In the past few years, foreign direct investment has become common. This has led to the creation of policies to govern FDI in various countries. What is a foreign direct investment? A simple definition of foreign direct investments is a company or individual making physical investment in another country; not his or her country. It means investing away from home in a foreign country. Since this is a large investment, it is usually a long term investment.

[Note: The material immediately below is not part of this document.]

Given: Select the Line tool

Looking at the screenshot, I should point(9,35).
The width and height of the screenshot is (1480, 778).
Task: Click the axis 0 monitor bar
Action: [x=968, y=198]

There are different FDI drivers; some are prominent than others meaning you cannot afford to overlook them. Economic growth is the primary drive for foreign direct investors. The host country benefits from the foreign investors, however, even the FDI also makes profits because no one will stick to a business that has no returns. Here are more reasons for foreign investments.
Ownership
Ownership is divided into two:
- Resource-Seeking
Foreign Direct Investment is a solution for a business that is seeking to acquire efficient production. If the resources are not available in your home country, moving to another one may be what you need. Some developing countries seek economies with large scale, and they target areas such as Africa and the Middle East.
- Market Seeking
Marketing seeking foreign direct investment is done where the intention is to supply a local market that has always depended on imports. This is usually not due to the price factor, but mostly because of the proximity to the targeted market. Proximity advantages are more important than concentration if they are more; foreign direct investment is a good idea. It also helps a company establish itself as the leader within a particular region instead of discovering new ones.
Location
A company can decide to go for FDI because the location offers several benefits and they include:
- Labour-seeking
When seeking FDI, the availability of skilled labor is one of the critical determinants. The cost of labor is believed to be a significant component of the production cost. Some countries offer free processing or trade zones to attract such investments. China is an example of a country where foreign direct investments increased in the 90s due to cheap labor.
- Technology Transfer
Foreign direct investment helps to transfer technical knowledge from one country into another. It helps in economic growth more than what a country would gain with its domestic investment. Allowing FDI to link with local human capital helps introduce new technology to the people and leads to increased productivity growth, which spreads to other firms within the country with time.
Conclusion
In the 1990s, it is believed that FDI spread dramatically. The benefits of these investments have materialized. What business journalism reports are stories of success; it happened to many countries save a few that did not excel. This is still possible for those looking for ways to invest overseas. The Online Publishers TOP Platform allows you to work for firms and companies anywhere in the world via the internet. While it requires patience to flourish in foreign direct investments, it is possible.